▸ AIM OF THE TASK: Reproduce every record precisely, leaving no line out.

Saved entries

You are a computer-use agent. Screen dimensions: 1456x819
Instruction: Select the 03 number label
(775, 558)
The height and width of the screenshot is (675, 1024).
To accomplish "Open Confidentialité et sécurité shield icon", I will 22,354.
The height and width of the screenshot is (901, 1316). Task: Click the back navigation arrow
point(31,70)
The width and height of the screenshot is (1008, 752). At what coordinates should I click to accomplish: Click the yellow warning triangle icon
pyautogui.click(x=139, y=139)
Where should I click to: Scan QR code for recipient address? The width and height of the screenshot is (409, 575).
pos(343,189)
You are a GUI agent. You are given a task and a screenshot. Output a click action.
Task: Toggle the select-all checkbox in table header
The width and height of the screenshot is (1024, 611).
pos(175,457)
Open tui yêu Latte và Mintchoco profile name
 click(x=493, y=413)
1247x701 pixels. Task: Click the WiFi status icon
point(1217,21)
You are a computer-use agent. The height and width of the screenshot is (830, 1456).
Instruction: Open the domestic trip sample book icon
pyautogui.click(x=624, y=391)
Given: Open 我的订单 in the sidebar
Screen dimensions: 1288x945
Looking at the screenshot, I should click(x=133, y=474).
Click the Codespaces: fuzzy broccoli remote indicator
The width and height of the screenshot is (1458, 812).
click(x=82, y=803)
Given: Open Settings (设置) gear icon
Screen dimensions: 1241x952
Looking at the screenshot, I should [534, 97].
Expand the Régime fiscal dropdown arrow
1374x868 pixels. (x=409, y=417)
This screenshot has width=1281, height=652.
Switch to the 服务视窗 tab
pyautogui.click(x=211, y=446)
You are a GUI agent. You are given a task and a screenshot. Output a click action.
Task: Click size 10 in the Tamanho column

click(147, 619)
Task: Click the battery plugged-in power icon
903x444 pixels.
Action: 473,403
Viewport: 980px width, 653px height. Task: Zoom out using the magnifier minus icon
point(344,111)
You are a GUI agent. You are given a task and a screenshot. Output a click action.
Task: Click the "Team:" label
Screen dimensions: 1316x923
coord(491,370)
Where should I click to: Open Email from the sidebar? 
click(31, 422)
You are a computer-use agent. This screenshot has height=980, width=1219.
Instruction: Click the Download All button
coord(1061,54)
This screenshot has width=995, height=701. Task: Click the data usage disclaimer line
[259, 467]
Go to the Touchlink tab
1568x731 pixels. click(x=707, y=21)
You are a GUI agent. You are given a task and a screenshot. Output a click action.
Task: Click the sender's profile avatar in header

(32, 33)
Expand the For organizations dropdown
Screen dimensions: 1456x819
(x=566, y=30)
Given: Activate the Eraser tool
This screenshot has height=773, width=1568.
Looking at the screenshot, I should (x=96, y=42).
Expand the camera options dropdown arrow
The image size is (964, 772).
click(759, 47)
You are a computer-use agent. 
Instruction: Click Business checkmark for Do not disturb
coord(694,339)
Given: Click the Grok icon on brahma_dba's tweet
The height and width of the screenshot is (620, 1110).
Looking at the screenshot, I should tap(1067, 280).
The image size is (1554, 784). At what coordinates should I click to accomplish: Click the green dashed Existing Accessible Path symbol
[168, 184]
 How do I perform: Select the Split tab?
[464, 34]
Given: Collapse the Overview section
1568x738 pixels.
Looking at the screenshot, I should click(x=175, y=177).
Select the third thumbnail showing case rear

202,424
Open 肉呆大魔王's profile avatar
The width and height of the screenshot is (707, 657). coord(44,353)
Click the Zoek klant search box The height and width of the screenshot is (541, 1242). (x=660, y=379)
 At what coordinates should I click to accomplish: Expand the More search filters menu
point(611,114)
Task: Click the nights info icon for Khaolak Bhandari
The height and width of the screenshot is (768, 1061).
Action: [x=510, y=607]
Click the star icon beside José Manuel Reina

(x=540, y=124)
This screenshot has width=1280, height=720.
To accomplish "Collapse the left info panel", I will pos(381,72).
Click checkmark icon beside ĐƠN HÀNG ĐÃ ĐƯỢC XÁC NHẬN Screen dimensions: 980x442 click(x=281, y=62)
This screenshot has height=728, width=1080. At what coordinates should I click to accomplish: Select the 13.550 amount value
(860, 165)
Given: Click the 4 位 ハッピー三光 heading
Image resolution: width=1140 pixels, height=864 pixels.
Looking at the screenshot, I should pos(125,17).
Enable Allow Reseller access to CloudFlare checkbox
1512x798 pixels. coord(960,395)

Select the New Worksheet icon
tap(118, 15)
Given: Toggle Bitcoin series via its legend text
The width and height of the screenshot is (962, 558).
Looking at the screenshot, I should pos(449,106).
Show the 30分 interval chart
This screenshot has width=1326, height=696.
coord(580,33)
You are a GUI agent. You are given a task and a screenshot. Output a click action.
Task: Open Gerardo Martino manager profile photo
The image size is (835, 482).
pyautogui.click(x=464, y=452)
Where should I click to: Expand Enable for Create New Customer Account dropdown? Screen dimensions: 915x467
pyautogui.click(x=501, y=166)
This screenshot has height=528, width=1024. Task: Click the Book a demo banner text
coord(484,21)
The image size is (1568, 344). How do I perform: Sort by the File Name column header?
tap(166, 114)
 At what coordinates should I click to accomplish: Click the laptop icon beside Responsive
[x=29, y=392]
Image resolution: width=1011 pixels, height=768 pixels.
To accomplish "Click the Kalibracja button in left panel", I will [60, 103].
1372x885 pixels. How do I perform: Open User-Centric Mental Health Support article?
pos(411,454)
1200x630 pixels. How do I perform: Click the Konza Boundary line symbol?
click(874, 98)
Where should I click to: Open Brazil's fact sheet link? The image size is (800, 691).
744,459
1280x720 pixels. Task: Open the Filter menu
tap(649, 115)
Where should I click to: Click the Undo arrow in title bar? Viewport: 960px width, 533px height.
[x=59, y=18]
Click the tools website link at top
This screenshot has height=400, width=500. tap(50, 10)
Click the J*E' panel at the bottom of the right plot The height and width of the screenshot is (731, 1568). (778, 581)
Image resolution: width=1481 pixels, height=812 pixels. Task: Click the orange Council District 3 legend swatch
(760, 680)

▸ ANSWER SECTION:
You are a computer-use agent. Screen dimensions: 1456x819
Instruction: Select the 03 number label
(775, 558)
The height and width of the screenshot is (675, 1024).
To accomplish "Open Confidentialité et sécurité shield icon", I will 22,354.
The height and width of the screenshot is (901, 1316). Task: Click the back navigation arrow
point(31,70)
The width and height of the screenshot is (1008, 752). At what coordinates should I click to accomplish: Click the yellow warning triangle icon
pyautogui.click(x=139, y=139)
Where should I click to: Scan QR code for recipient address? The width and height of the screenshot is (409, 575).
pos(343,189)
You are a GUI agent. You are given a task and a screenshot. Output a click action.
Task: Toggle the select-all checkbox in table header
The width and height of the screenshot is (1024, 611).
pos(175,457)
Open tui yêu Latte và Mintchoco profile name
 click(x=493, y=413)
1247x701 pixels. Task: Click the WiFi status icon
point(1217,21)
You are a computer-use agent. The height and width of the screenshot is (830, 1456).
Instruction: Open the domestic trip sample book icon
pyautogui.click(x=624, y=391)
Given: Open 我的订单 in the sidebar
Screen dimensions: 1288x945
Looking at the screenshot, I should click(x=133, y=474).
Click the Codespaces: fuzzy broccoli remote indicator
The width and height of the screenshot is (1458, 812).
click(x=82, y=803)
Given: Open Settings (设置) gear icon
Screen dimensions: 1241x952
Looking at the screenshot, I should [534, 97].
Expand the Régime fiscal dropdown arrow
1374x868 pixels. (x=409, y=417)
This screenshot has width=1281, height=652.
Switch to the 服务视窗 tab
pyautogui.click(x=211, y=446)
You are a GUI agent. You are given a task and a screenshot. Output a click action.
Task: Click size 10 in the Tamanho column

click(147, 619)
Task: Click the battery plugged-in power icon
903x444 pixels.
Action: 473,403
Viewport: 980px width, 653px height. Task: Zoom out using the magnifier minus icon
point(344,111)
You are a GUI agent. You are given a task and a screenshot. Output a click action.
Task: Click the "Team:" label
Screen dimensions: 1316x923
coord(491,370)
Where should I click to: Open Email from the sidebar? 
click(31, 422)
You are a computer-use agent. This screenshot has height=980, width=1219.
Instruction: Click the Download All button
coord(1061,54)
This screenshot has width=995, height=701. Task: Click the data usage disclaimer line
[259, 467]
Go to the Touchlink tab
1568x731 pixels. click(x=707, y=21)
You are a GUI agent. You are given a task and a screenshot. Output a click action.
Task: Click the sender's profile avatar in header

(32, 33)
Expand the For organizations dropdown
Screen dimensions: 1456x819
(x=566, y=30)
Given: Activate the Eraser tool
This screenshot has height=773, width=1568.
Looking at the screenshot, I should (x=96, y=42).
Expand the camera options dropdown arrow
The image size is (964, 772).
click(759, 47)
You are a computer-use agent. 
Instruction: Click Business checkmark for Do not disturb
coord(694,339)
Given: Click the Grok icon on brahma_dba's tweet
The height and width of the screenshot is (620, 1110).
Looking at the screenshot, I should tap(1067, 280).
The image size is (1554, 784). At what coordinates should I click to accomplish: Click the green dashed Existing Accessible Path symbol
[168, 184]
 How do I perform: Select the Split tab?
[464, 34]
Given: Collapse the Overview section
1568x738 pixels.
Looking at the screenshot, I should click(x=175, y=177).
Select the third thumbnail showing case rear

202,424
Open 肉呆大魔王's profile avatar
The width and height of the screenshot is (707, 657). coord(44,353)
Click the Zoek klant search box The height and width of the screenshot is (541, 1242). (x=660, y=379)
 At what coordinates should I click to accomplish: Expand the More search filters menu
point(611,114)
Task: Click the nights info icon for Khaolak Bhandari
The height and width of the screenshot is (768, 1061).
Action: [x=510, y=607]
Click the star icon beside José Manuel Reina

(x=540, y=124)
This screenshot has width=1280, height=720.
To accomplish "Collapse the left info panel", I will pos(381,72).
Click checkmark icon beside ĐƠN HÀNG ĐÃ ĐƯỢC XÁC NHẬN Screen dimensions: 980x442 click(x=281, y=62)
This screenshot has height=728, width=1080. At what coordinates should I click to accomplish: Select the 13.550 amount value
(860, 165)
Given: Click the 4 位 ハッピー三光 heading
Image resolution: width=1140 pixels, height=864 pixels.
Looking at the screenshot, I should pos(125,17).
Enable Allow Reseller access to CloudFlare checkbox
1512x798 pixels. coord(960,395)

Select the New Worksheet icon
tap(118, 15)
Given: Toggle Bitcoin series via its legend text
The width and height of the screenshot is (962, 558).
Looking at the screenshot, I should pos(449,106).
Show the 30分 interval chart
This screenshot has width=1326, height=696.
coord(580,33)
You are a GUI agent. You are given a task and a screenshot. Output a click action.
Task: Open Gerardo Martino manager profile photo
The image size is (835, 482).
pyautogui.click(x=464, y=452)
Where should I click to: Expand Enable for Create New Customer Account dropdown? Screen dimensions: 915x467
pyautogui.click(x=501, y=166)
This screenshot has height=528, width=1024. Task: Click the Book a demo banner text
coord(484,21)
The image size is (1568, 344). How do I perform: Sort by the File Name column header?
tap(166, 114)
 At what coordinates should I click to accomplish: Click the laptop icon beside Responsive
[x=29, y=392]
Image resolution: width=1011 pixels, height=768 pixels.
To accomplish "Click the Kalibracja button in left panel", I will [60, 103].
1372x885 pixels. How do I perform: Open User-Centric Mental Health Support article?
pos(411,454)
1200x630 pixels. How do I perform: Click the Konza Boundary line symbol?
click(874, 98)
Where should I click to: Open Brazil's fact sheet link? The image size is (800, 691).
744,459
1280x720 pixels. Task: Open the Filter menu
tap(649, 115)
Where should I click to: Click the Undo arrow in title bar? Viewport: 960px width, 533px height.
[x=59, y=18]
Click the tools website link at top
This screenshot has height=400, width=500. tap(50, 10)
Click the J*E' panel at the bottom of the right plot The height and width of the screenshot is (731, 1568). (778, 581)
Image resolution: width=1481 pixels, height=812 pixels. Task: Click the orange Council District 3 legend swatch
(760, 680)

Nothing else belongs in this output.